Massachusetts Judge Rejects Auto Insurance Class Actions Over Diminished Value

July 17, 2023

A judge in Massachusetts denied class certifications for claimants seeking payments from two insurers for the lost resale value of their motor vehicles that were damaged in accidents and then repaired.

Suffolk County Superior Court Justice Kenneth W. Salinger ruled that the damage and liability determinations being sought require individualized proof and cannot be addressed through class actions.

Plaintiffs Jarret McGilloway, Linda Estrella and Adam Ercolini sought class certifications for their claims against Safety Insurance Co. and the Commerce Insurance Co.

The two insurers allowed plaintiffs’ claims for third-party collision damage and paid to repair their vehicles and restore them to their prior condition, but did not pay for alleged loss of resale value.

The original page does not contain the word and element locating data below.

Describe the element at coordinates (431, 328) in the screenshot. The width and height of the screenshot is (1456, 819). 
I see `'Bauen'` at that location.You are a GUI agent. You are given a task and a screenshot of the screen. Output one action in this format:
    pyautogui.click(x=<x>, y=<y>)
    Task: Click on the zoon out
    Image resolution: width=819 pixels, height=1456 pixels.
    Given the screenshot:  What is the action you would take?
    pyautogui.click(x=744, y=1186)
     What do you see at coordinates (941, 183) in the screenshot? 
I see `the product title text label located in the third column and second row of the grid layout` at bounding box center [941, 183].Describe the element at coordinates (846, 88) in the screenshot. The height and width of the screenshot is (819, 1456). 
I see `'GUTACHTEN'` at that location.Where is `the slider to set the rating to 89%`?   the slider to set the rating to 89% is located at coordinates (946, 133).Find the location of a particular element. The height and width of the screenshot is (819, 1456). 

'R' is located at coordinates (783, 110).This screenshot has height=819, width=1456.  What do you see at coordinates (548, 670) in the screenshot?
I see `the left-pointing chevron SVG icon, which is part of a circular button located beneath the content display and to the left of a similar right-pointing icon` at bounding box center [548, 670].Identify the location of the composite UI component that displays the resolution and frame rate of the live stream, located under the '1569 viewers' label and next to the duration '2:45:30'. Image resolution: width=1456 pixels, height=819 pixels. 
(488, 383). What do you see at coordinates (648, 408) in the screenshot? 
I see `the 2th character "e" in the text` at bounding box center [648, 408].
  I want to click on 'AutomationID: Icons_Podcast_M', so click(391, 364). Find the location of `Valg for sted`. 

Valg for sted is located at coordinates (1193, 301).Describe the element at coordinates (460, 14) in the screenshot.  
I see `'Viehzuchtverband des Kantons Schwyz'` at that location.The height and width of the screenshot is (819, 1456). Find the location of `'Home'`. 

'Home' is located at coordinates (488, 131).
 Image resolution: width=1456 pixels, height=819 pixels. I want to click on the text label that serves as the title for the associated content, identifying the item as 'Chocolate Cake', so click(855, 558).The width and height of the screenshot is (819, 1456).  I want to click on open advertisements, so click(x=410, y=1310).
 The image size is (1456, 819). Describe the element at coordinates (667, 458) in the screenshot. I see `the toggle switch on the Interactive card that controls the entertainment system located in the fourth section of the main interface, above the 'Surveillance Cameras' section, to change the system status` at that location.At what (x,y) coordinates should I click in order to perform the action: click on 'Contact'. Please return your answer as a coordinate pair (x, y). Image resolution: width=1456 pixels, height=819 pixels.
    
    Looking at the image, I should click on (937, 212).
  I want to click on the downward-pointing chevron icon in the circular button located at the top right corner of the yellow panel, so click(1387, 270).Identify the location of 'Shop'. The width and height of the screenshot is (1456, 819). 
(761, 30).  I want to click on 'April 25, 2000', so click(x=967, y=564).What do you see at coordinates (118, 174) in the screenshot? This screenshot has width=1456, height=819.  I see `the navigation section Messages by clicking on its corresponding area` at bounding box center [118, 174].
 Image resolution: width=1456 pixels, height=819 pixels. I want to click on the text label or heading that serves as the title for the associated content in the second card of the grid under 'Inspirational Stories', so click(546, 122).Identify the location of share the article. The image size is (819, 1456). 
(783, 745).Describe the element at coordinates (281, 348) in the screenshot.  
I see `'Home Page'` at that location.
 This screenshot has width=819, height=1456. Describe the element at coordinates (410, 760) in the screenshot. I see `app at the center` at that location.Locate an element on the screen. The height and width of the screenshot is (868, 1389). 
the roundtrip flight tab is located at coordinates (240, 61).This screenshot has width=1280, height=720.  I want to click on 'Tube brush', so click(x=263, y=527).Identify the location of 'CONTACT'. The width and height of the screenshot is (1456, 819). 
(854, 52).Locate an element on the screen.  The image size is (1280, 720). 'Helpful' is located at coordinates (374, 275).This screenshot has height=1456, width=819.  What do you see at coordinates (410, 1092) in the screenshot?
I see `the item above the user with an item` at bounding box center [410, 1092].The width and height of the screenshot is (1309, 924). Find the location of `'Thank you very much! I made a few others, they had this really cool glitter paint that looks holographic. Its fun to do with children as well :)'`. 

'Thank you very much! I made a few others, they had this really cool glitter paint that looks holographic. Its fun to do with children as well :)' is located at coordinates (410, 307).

The plaintiffs moved for class certifications on their claims for breach of contract and for violation of the state’s consumer protection law. They filed separate motions, seeking certification of one class with claims against Safety and a separate class with claims against Commerce.

The proposed class with claims against Safety would have at least 26,000 members, while the class asserting claims against Commerce would have roughly 470,000 members.

The kind of loss that plaintiffs sought to recover is known as inherent diminished value or IDV. This term refers to “the concept that a vehicle’s fair market value may be less following a collision and repairs” and it equals the “difference between the resale market value of a motor vehicle immediately before a collision and the vehicle’s market value after a collision and subsequent repairs.”

The class action move followed a 2018 Massachusetts Supreme Judicial Court ruling that the standard Massachusetts auto policy required insurers to pay third-party collision damage claims for IDV to vehicles that are damaged and subsequently repaired.